Work item: Using the entries below, write out the line with "Click the Needs Full Scan count 48", the line with "Given: Sort by Připojil se column arrows", and every line in between, exactly as each is written.

┄┄┄┄┄┄┄┄┄┄┄┄┄┄┄┄┄┄┄┄

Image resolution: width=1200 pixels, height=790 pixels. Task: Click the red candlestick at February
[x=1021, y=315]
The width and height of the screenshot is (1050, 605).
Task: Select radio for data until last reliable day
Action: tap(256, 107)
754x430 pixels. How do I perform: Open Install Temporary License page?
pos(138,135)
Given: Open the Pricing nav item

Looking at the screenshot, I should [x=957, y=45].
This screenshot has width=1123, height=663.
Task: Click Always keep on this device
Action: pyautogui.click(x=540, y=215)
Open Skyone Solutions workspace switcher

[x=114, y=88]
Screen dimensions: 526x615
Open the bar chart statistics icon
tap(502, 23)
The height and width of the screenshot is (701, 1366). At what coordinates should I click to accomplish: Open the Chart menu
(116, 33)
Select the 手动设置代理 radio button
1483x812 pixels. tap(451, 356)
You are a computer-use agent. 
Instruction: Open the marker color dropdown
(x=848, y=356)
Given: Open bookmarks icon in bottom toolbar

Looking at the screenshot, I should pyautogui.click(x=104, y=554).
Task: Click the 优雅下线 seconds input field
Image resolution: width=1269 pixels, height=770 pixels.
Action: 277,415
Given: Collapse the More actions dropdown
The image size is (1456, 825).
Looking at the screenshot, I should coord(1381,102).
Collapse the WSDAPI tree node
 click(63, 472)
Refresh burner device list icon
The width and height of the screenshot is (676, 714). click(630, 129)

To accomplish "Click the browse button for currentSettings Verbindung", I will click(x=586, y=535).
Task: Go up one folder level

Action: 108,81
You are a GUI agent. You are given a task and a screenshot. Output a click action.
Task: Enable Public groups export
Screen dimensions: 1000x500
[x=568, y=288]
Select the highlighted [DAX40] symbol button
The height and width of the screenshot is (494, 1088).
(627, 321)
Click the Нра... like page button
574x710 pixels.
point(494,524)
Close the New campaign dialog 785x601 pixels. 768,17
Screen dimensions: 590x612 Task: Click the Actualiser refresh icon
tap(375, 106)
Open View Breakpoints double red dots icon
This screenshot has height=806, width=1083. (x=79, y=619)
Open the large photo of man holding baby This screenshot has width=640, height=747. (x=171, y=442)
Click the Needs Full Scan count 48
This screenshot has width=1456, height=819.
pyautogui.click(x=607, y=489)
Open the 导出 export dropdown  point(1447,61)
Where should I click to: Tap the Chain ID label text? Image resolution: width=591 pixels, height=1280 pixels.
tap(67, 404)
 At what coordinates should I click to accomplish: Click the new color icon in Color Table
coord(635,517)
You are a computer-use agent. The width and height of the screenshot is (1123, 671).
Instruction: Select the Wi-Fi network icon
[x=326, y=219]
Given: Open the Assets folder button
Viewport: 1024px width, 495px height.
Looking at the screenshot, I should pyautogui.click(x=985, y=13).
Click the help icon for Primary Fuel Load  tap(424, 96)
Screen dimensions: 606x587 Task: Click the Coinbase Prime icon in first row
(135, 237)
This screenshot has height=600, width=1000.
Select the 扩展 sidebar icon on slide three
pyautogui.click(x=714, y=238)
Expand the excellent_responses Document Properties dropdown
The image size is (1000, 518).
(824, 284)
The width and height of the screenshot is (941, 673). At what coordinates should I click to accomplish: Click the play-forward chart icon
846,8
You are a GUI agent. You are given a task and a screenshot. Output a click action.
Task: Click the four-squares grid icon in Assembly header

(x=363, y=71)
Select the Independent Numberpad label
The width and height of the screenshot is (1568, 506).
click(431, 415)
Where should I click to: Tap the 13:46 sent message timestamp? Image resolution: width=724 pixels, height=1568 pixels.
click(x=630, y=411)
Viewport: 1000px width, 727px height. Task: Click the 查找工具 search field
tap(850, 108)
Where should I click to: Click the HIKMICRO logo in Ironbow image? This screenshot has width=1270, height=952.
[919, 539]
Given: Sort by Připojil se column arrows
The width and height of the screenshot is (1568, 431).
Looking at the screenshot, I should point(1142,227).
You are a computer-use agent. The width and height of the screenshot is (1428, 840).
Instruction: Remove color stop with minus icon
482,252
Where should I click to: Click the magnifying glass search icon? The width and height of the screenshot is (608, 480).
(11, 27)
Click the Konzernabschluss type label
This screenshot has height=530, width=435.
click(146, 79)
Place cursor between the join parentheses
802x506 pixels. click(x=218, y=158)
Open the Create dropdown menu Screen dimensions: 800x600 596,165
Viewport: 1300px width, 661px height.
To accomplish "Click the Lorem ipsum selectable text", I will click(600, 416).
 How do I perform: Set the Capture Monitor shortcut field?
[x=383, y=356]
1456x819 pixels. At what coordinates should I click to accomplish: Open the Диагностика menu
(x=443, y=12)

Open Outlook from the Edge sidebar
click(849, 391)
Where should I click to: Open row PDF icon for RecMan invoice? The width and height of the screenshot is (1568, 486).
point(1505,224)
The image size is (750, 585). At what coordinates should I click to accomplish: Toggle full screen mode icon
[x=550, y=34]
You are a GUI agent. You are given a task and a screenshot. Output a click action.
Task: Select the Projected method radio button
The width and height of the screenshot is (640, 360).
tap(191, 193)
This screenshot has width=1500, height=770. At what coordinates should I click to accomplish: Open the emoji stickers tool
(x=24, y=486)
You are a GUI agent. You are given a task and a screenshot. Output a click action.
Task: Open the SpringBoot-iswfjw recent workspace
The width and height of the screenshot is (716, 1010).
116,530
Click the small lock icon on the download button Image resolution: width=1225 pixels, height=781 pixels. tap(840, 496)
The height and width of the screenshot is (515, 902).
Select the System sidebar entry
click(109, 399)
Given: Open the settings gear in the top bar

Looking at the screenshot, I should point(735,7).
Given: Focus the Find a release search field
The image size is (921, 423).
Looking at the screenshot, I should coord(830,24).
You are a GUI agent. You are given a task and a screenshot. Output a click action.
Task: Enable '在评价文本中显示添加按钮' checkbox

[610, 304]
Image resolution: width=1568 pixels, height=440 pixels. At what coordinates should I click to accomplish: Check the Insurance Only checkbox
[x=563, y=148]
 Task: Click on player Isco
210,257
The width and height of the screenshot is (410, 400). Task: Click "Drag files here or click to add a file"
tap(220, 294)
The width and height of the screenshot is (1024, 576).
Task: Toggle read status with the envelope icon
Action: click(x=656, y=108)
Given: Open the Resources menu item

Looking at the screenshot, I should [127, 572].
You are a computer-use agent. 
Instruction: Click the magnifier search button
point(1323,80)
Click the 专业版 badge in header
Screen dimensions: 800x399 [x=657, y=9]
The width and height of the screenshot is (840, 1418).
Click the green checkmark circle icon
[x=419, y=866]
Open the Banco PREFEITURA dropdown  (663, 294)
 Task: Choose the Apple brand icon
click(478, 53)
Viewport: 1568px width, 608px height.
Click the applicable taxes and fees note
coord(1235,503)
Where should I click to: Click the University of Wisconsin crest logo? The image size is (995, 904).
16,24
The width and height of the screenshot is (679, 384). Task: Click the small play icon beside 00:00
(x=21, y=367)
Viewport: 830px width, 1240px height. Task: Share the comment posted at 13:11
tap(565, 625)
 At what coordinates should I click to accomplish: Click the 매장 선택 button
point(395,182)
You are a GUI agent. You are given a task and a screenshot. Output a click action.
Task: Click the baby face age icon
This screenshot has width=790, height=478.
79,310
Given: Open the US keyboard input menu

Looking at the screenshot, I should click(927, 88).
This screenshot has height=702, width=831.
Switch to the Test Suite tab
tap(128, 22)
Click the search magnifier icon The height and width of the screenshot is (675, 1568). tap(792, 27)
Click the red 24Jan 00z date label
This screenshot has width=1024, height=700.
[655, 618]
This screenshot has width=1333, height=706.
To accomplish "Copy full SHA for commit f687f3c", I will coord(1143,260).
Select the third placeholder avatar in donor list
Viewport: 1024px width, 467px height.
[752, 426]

┄┄┄┄┄┄┄┄┄┄┄┄┄┄┄┄┄┄┄┄

Written response:
Click the Needs Full Scan count 48
This screenshot has width=1456, height=819.
pyautogui.click(x=607, y=489)
Open the 导出 export dropdown  point(1447,61)
Where should I click to: Tap the Chain ID label text? Image resolution: width=591 pixels, height=1280 pixels.
tap(67, 404)
 At what coordinates should I click to accomplish: Click the new color icon in Color Table
coord(635,517)
You are a computer-use agent. The width and height of the screenshot is (1123, 671).
Instruction: Select the Wi-Fi network icon
[x=326, y=219]
Given: Open the Assets folder button
Viewport: 1024px width, 495px height.
Looking at the screenshot, I should pyautogui.click(x=985, y=13).
Click the help icon for Primary Fuel Load  tap(424, 96)
Screen dimensions: 606x587 Task: Click the Coinbase Prime icon in first row
(135, 237)
This screenshot has height=600, width=1000.
Select the 扩展 sidebar icon on slide three
pyautogui.click(x=714, y=238)
Expand the excellent_responses Document Properties dropdown
The image size is (1000, 518).
(824, 284)
The width and height of the screenshot is (941, 673). At what coordinates should I click to accomplish: Click the play-forward chart icon
846,8
You are a GUI agent. You are given a task and a screenshot. Output a click action.
Task: Click the four-squares grid icon in Assembly header

(x=363, y=71)
Select the Independent Numberpad label
The width and height of the screenshot is (1568, 506).
click(431, 415)
Where should I click to: Tap the 13:46 sent message timestamp? Image resolution: width=724 pixels, height=1568 pixels.
click(x=630, y=411)
Viewport: 1000px width, 727px height. Task: Click the 查找工具 search field
tap(850, 108)
Where should I click to: Click the HIKMICRO logo in Ironbow image? This screenshot has width=1270, height=952.
[919, 539]
Given: Sort by Připojil se column arrows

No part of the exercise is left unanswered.